Throughout all of this, their captain spoke. Loudly, and without flinching.
Taremi had already labelled the tournament a "disaster" following the draw with New Zealand, and he doubled down after the Egypt game. "As professional players in a professional competition, it's not right… it's not fair," he said. "Who wants to help us? No one helps. No one. Who has to solve this problem for us? FIFA? I don't know. The US? I don't know — just mention one name for me."
He then delivered a line that cut through all the diplomatic noise. FIFA president Gianni Infantino had visited the Iranian dressing room after their first game and told them, "It's just the beginning." Taremi's response was withering: "But the group stage finishes tomorrow and we don't have our logistics people here. They don't have a visa." The most powerful man in world football had offered encouragement. What he hadn't offered was solutions.

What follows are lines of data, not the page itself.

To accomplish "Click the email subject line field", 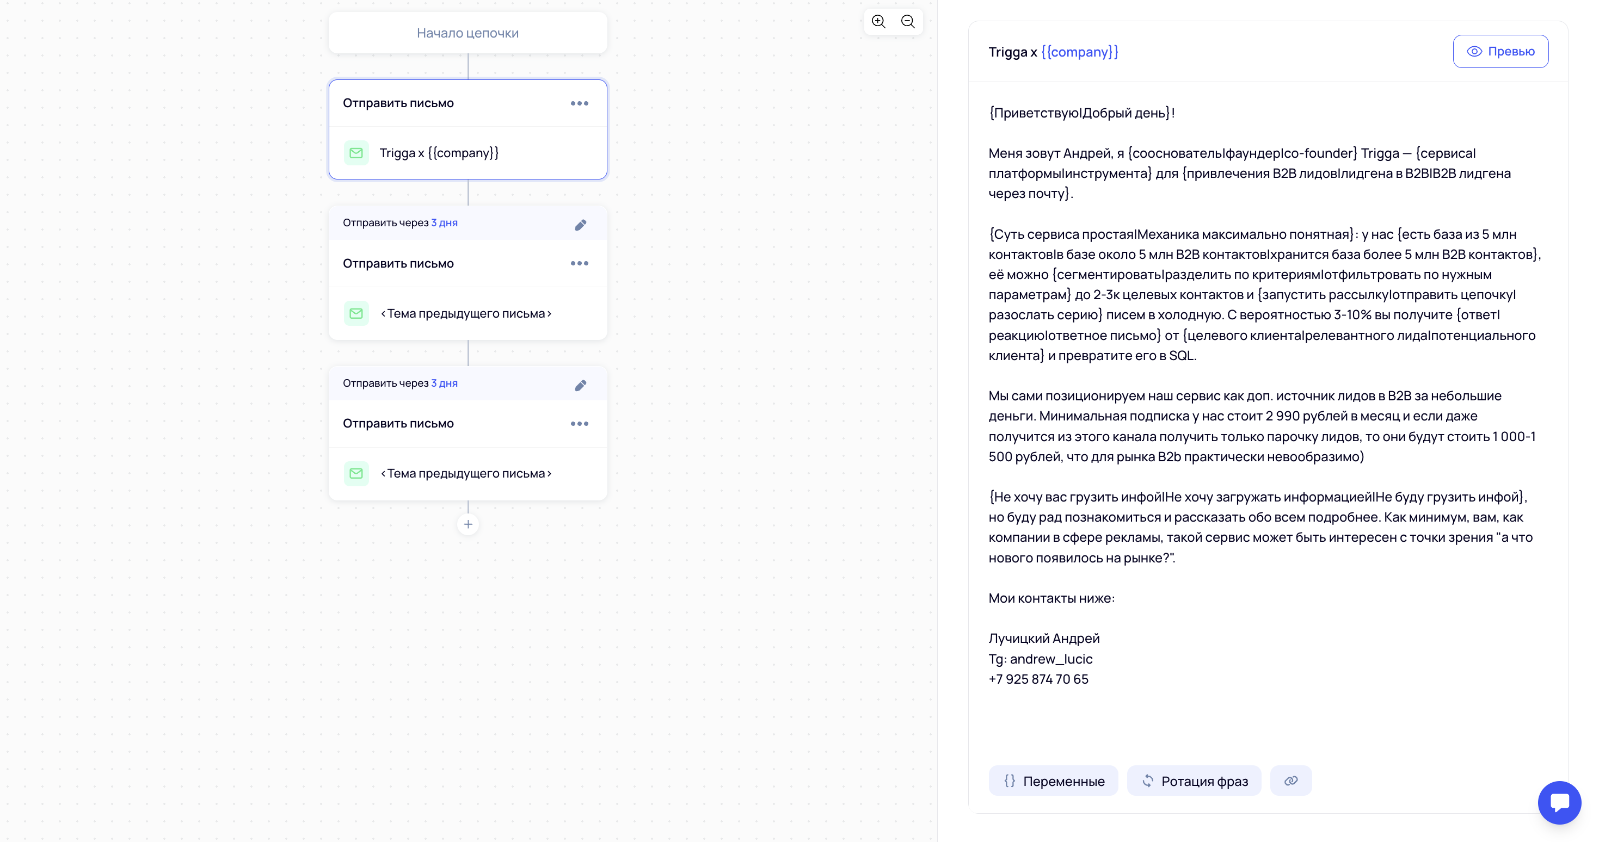I will (1210, 52).
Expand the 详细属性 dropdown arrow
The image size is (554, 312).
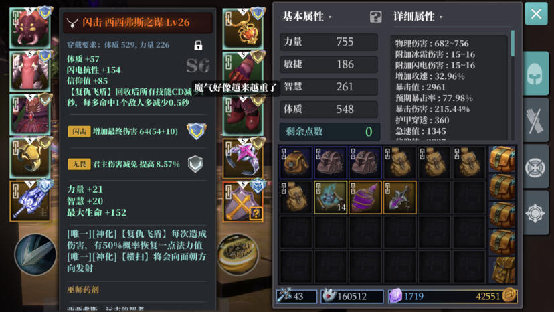[x=442, y=17]
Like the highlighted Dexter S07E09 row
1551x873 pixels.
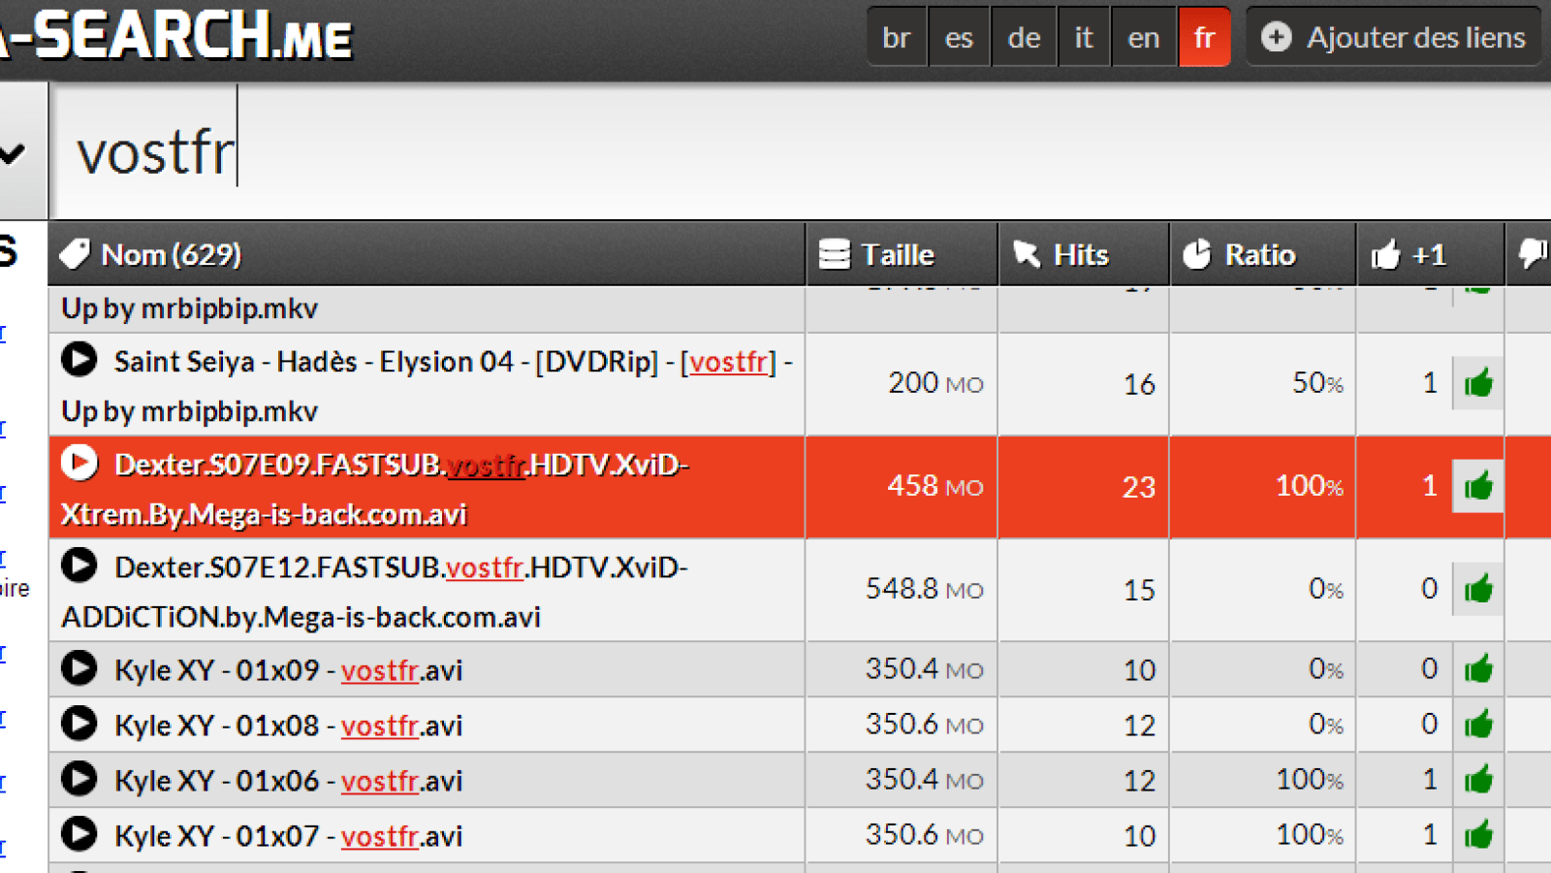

Coach Ghalenoei went further, saying he "used to think we were an oppressed team" — referring to the travel restrictions and visa denials — before adding, with quiet devastation, "but I note that we are also an unlucky team."
Oppressed. Unlucky. Two words that shouldn't need to coexist in a football tournament.
And yet, even in the wreckage, Iran found a way to leave something behind. As they had done following their second group match, Iran left a handwritten note in the dressing room at Seattle Stadium. They thanked the city for its hospitality, thanked Iranians everywhere for "their hearts, their voices," and wrote that football is a "test of character."
That note says everything. Not bitterness. Not a demand for apology. Just dignity, scrawled on paper and left in a room they were not allowed to sleep near.
Iran exit the 2026 World Cup with three draws, three points, and zero knockout appearances — the same barren record they have carried for decades. But the numbers miss the point entirely. This was a team that crossed borders on match days and flew home in the dark. A team whose administrative staff watched from another country. A team whose captain stood at a microphone and asked the world to name one person who would help them, and heard silence back.
They played under conditions no other team in this tournament faced. They played anyway. They nearly made history on a 93rd-minute rebound, before technology — precise, merciless, indifferent — took it away by the length of a toenail.
The note they left in Seattle will fade. The memory of that disallowed goal will not.